→ Goal of the exercise
Please turn the items below into a Markdown table with the columns Row and Item, giving each non-blank line its own numbered row.

→ Data for this exercise

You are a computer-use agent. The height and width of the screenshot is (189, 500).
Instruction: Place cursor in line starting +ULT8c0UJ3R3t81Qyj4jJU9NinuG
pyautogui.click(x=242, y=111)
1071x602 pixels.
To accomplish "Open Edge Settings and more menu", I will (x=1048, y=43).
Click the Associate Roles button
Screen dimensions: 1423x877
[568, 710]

→ Task response
| Row | Item |
|---|---|
| 1 | You are a computer-use agent. The height and width of the screenshot is (189, 500). |
| 2 | Instruction: Place cursor in line starting +ULT8c0UJ3R3t81Qyj4jJU9NinuG |
| 3 | pyautogui.click(x=242, y=111) |
| 4 | 1071x602 pixels. |
| 5 | To accomplish "Open Edge Settings and more menu", I will (x=1048, y=43). |
| 6 | Click the Associate Roles button |
| 7 | Screen dimensions: 1423x877 |
| 8 | [568, 710] |